In a victory for border security that will help the federal government regain control over the immigration process, the Supreme Court has upheld commonsense rules used by the Trump administration to effectively deter illegal immigrants from making false asylum claims.
The 7-2 ruling by the high court Thursday allows the Trump administration to continue doing what the executive branch is supposed to do: enforce the laws passed by Congress.
In Department of Homeland Security v. Thuraissigiam, the Supreme Court tossed out a decision by the 9th U.S. Circuit Court of Appeals that allowed an illegal immigrant to file a writ of habeas corpus asking a federal court to overturn the denial of his asylum claim by the Department of Homeland Security.
Vijayakumar Thuraissigiam was caught entering the U.S. illegally in 2017, just 25 yards inside the southern border. The Sri Lankan claimed asylum, saying that he had once been “abducted and severely beaten,” although he said he had no idea who had done it or why.
Thuraissigiam did not claim that he had been persecuted—or feared persecution—because of his race, religion, political opinions, or any of the other valid reasons that federal immigration law provides for granting asylum.
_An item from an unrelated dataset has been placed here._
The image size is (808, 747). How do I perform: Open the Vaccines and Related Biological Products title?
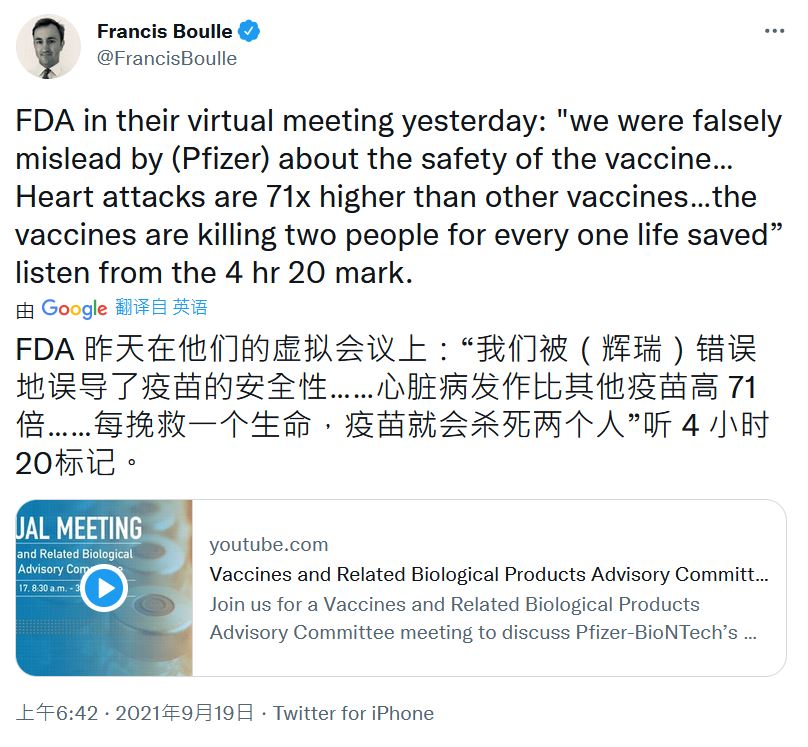coord(489,574)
The Supreme Court noted that in 1996 Congress had approved “a system for weeding out patently meritless [asylum] claims and expeditiously removing the aliens making such claims from the country.”
This expedited removal process limited the ability of those seeking asylum to petition federal courts to review decisions made by the Department of Homeland Security on the validity of their claims.
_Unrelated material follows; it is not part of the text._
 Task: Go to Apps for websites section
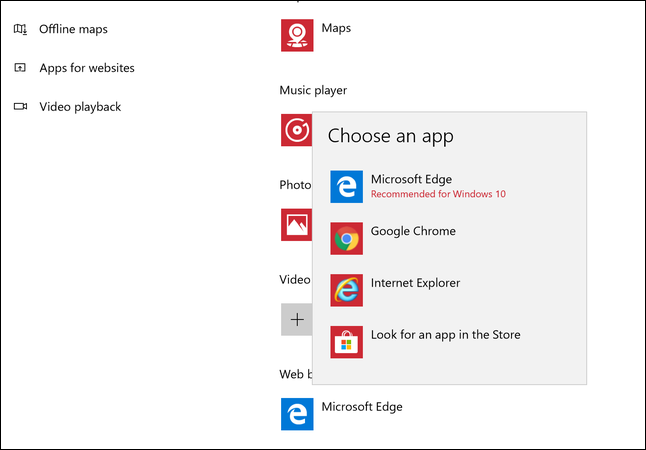click(86, 68)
Claimants can, however, avoid the expedited removal process by demonstrating a “credible fear of persecution.” In that case, they are entitled to “full consideration” of their claim in a full-blown removal hearing presided over by a federal immigration judge.
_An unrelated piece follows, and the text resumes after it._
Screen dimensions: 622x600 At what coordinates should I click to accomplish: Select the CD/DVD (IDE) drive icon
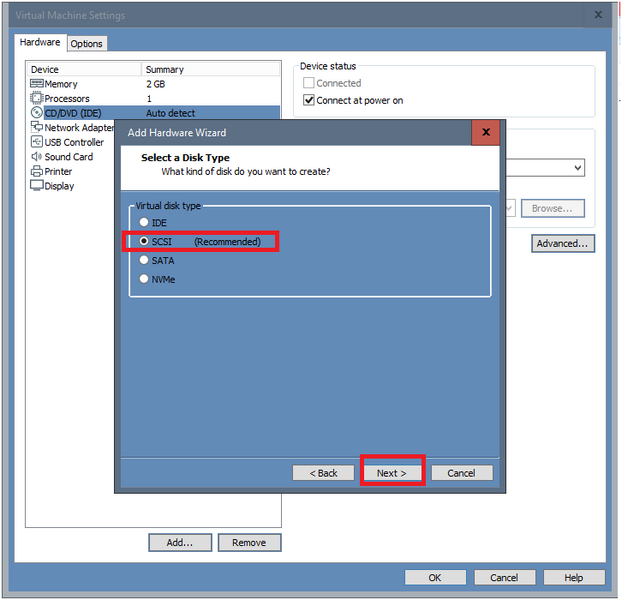[x=37, y=113]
Even if an illegal immigrant’s “credible fear” claim is rejected by an asylum officer, it is still reviewed by a Department of Homeland Security supervisor and may then be appealed to an immigration judge. But the law says courts can’t review the determination by the Department of Homeland Security that an applicant lacks a credible fear of persecution.
In Thuraissigiam’s case, a Department of Homeland Security asylum officer rejected his claim, which was based solely on his assertion that he had been beaten by unknown assailants. This is not a valid ground for receiving asylum. A supervising officer agreed to reject the asylum claim and an immigration judge affirmed that decision.
It wasn’t until Thuraissigiam’s lawyer filed a habeas corpus petition with a federal court that he started claiming he feared persecution based on his Tamil ethnicity and political views. The district court threw out his habeas corpus petition, complying with the federal immigration provision limiting its ability to review the claim.
But the 9th U.S. Circuit Court of Appeals—one of the most liberal appeals courts in the country, with a long record of misapplying or ignoring federal laws it doesn’t like—reversed the district court. The appeals court held that the federal immigration provision violated the Constitution’s Suspension Clause and its Due Process Clause.
The Suspension Clause of Article I, Section 9 holds that the “Writ of Habeas Corpus shall not be suspended, unless when in Cases of Rebellion or Invasion the public Safety may require it.” The Due Process Clause of the Fifth Amendment says that you cannot be “deprived of life, liberty, or property, without due process of law.”
But the Supreme Court disagreed and, once more, overturned the 9th Circuit’s holding.
In an opinion written by Justice Samuel Alito, the Supreme Court said the habeas doctrine provides a means for someone being held illegally by the government to seek release. But Thuraissigiam wasn’t asking to be released from detention; he was asking for a second chance to ask a federal court to approve his asylum claim. Therefore, the expedited removal provision does not violate the Suspension Clause, the Supreme Court ruled.
It’s important to recognize that illegal immigrants don’t have the same due process rights as citizens. For more than 100 years, the Supreme Court has held that the only due process to which illegal immigrants are entitled is what Congress gives them through federal immigration law.
As Alito noted: “The decisions of executive or administrative officers, acting within powers expressly conferred by Congress, are due process of law.” That means that illegal immigrants don’t have to be given access to the courts.
Even liberal Supreme Court Justices Stephen Breyer and Ruth Bader Ginsburg concurred in the judgment, although they limited their opinion just to the facts of this particular case. Justices Sonia Sotomayor and Elena Kagan dissented, saying that the courts should have the ability to review asylum decisions that are arbitrary and capricious or contrary to governing law.
The Supreme Court decision does not interfere with the ability of Congress to change our immigration laws, but makes clear that as long as the laws are on the books it is the job of the federal government to enforce them.